Shape-Based Coarse Graining
Shape-Based Coarse Graining: an Approach to Model Large Macromolecular Assemblies
The shape-based CG method is designed to model the large-scale motions of macromolecular assemblies, representing unit molecules that the studied systems consist of by as few point-like particles as possible. Biomolecules, and proteins in particular, have a variety of shapes, often a single protein is comprised of both compact domains and disordered and elongated linkers or tails, the compact regions and tails often being equally important. To our knowledge, all existing CG methods assign the CG beads to represent a fixed group of atoms or a fixed number of atoms, but this is not efficient for the coarse-graining of molecules with complex shapes, because with such an approach either the tails are misrepresented, or too many CG beads are used for the compact domains. Efficient topology conserving algorithms have been developed for neural computations, and we take advantage of one of them, the topology representing network (Martinetz and Schulten, 1994).
A unit molecule (for example, a protein chain) is represented by a number N of CG beads that are considered to be point masses. A self-organizing neural networking algorithm is used to distribute the beads so that they optimally represent the shape of the all-atom protein. The CG beads are considered as nodes of the neural network and S adaptation steps are performed. At each step the program carries out the following procedures. First, the n-th atom of the full structure is chosen randomly; coordinates of the atom, r, are used as an input pattern to adapt the neural network. Second, for each CG bead i (i = 1,2,...,N), one determines the number Ki of CG beads that obey the condition |r - Rj| < |r - Ri|, where Rj is the position vector of the j-th CG bead. Third, position of each CG bead is updated according to the rule
Ri(new) = Ri(old) + eps exp{-Ki/lambda}(v - Ri(old)),
with eps and lambda being adapted at each step, according to the functional form f(s) = f(0)(f(S)/f(0))s/S, where s is the current step and lambda(0) = 0.2N, lambda(S) = 0.01, eps(0) = 0.3, and eps(S) = 0.05. We use S=200N, which is usually enough to obtain a well-converged distribution of CG beads. A CG model built for a single molecule is repeatedly mapped on the other copies of the same molecule.

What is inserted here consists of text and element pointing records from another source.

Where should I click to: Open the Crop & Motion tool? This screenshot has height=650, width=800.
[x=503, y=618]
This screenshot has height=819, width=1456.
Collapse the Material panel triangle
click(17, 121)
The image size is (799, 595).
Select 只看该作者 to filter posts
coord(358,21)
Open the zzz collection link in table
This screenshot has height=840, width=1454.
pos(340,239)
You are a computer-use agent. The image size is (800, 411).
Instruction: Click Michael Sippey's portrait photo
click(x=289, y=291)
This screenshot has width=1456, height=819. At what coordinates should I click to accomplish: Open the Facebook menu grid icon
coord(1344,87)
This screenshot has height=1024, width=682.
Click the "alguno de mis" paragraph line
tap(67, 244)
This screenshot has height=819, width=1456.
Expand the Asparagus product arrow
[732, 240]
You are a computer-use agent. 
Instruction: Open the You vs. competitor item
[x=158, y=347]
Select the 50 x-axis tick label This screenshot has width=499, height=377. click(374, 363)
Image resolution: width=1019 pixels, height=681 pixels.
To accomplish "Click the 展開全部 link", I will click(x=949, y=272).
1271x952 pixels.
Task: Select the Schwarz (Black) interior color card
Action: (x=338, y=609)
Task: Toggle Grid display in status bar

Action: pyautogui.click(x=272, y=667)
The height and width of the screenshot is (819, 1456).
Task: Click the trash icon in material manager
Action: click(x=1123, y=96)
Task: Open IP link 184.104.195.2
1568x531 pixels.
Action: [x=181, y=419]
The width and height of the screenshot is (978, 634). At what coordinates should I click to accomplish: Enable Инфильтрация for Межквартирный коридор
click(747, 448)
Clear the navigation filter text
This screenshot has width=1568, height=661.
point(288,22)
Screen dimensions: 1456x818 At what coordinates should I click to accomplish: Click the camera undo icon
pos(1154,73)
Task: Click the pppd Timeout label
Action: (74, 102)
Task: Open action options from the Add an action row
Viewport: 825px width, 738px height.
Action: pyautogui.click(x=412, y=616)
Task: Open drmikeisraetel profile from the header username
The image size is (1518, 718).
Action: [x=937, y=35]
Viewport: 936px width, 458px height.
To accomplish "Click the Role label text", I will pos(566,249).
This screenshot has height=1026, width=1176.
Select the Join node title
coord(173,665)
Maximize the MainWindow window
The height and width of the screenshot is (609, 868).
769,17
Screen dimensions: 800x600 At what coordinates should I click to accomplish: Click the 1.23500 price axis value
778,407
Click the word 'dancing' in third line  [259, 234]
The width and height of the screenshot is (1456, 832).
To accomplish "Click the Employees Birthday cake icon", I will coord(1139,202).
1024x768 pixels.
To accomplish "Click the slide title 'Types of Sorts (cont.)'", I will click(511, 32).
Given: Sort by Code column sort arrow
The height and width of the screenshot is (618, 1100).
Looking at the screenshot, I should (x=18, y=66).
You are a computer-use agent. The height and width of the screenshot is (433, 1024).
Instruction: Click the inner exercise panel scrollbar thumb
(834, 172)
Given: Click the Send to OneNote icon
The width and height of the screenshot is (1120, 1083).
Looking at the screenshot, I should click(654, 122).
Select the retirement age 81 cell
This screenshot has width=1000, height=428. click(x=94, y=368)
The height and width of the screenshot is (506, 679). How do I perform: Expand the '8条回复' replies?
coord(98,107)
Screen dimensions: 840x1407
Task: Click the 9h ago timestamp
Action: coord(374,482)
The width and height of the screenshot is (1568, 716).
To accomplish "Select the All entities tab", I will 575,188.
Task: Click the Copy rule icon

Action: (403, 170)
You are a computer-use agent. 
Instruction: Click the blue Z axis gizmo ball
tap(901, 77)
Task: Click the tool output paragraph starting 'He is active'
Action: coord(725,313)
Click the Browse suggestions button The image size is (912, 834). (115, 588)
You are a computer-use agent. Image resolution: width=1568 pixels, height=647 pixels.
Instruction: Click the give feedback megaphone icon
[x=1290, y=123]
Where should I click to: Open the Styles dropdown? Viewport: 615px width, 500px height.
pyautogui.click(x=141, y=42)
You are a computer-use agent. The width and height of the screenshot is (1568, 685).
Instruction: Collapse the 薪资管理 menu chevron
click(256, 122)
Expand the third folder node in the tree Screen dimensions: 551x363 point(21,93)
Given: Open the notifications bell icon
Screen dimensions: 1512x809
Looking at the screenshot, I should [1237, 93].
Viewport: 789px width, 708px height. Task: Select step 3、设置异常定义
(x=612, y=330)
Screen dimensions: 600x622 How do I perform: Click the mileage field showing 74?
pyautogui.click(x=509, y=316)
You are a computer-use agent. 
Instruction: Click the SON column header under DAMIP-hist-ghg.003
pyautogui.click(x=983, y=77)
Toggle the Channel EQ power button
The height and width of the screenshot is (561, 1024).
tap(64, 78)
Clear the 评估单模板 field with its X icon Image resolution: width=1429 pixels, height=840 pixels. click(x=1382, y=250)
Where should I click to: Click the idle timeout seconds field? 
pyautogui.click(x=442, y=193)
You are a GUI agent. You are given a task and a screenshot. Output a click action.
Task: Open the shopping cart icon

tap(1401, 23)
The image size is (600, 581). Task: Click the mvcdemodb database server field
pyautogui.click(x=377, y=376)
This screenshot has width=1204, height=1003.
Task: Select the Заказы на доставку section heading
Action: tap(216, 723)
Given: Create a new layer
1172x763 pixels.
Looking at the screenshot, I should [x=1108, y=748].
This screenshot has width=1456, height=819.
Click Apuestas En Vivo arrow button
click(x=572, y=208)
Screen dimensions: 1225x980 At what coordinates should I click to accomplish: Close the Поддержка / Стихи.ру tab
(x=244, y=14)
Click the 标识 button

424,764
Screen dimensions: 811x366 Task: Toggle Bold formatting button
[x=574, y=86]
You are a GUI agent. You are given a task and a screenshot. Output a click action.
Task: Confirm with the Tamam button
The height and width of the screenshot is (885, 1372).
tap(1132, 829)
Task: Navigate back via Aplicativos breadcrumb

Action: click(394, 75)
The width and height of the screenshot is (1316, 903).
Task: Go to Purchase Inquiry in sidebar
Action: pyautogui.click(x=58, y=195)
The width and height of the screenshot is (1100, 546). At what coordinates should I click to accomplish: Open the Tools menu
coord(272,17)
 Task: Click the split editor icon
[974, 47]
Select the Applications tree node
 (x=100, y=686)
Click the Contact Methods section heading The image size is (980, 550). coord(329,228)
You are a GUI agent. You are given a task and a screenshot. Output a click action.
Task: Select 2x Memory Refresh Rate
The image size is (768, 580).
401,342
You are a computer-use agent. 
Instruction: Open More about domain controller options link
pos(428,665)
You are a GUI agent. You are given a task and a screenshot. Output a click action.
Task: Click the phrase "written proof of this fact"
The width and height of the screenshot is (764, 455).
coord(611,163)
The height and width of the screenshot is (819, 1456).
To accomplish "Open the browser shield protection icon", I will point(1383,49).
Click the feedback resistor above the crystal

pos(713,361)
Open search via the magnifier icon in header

Once the CG beads are placed, an all-atom domain, the so-called Voronoi cell, is determined for each bead: this cell entails the set of atoms such that every atom from this set is closer to the considered bead than to any other bead. The total mass and charge of each domain is then assigned to the corresponding CG particle. Neighboring beads are connected by harmonic springs. Separate protein chains are not connected by bonds, instead, they interact through non-bonded forces, modeled by Lennard-Jones and Coulomb potentials.
Interaction potentials are parameterized using all-atom simulations, using the Boltzmann inversion. In regard to non-bonded interactions, a CG bead should represent an object approximately the size of the group of atoms (Voronoi cell) that the bead stands for. Therefore, the Lennard-Jones radius for each CG bead is calculated as the radius of gyration of the respective all-atom domain, perhaps extended by some value, depending on the application.
The dynamics of the CG system is described through the Langevin equation
dp/dt = F - g p + h G(t),
where p is the momentum of a bead, F is the force acting on the bead due to the chosen interaction potentials, g is a damping constant, G(t) is a univariate Gaussian random process, and h is connected to g through the dissipation-fluctuation theorem, h2 = 2 g kT/m, with m being the bead's mass, k the Boltzmann constant, and T the temperature. Use of the Langevin equation allows one to introduce a simple implicit solvent model, where the viscous damping and random forces from the solvent are described by the second and third terms on the right-hand side of the Langevin equation. For a single bead without force, this equation describes free diffusion. All-atom molecular dynamics simulations of the drift of protein segments, similar in size to the ones represented by the CG beads, in explicit water, can be used to infer the effective value of g.
Computational speed-up.
Simulations using the shape-based CG model can be performed employing the parallel molecular dynamics program NAMD (Phillips et al., 2005), or other molecular dynamics packages. The scaling of the performance, when increasing the number of parallel processors used for CG simulations, was found to be the same as for an average all-atom simulation with NAMD. With the dramatic reduction in the number of particles and with the simple solvent model used, the shape-based CG model achieves 200-500-fold increase in the integration time step (depending on the chosen level of coarse-graining), allowing one to reach time scales of tens of microseconds and beyond.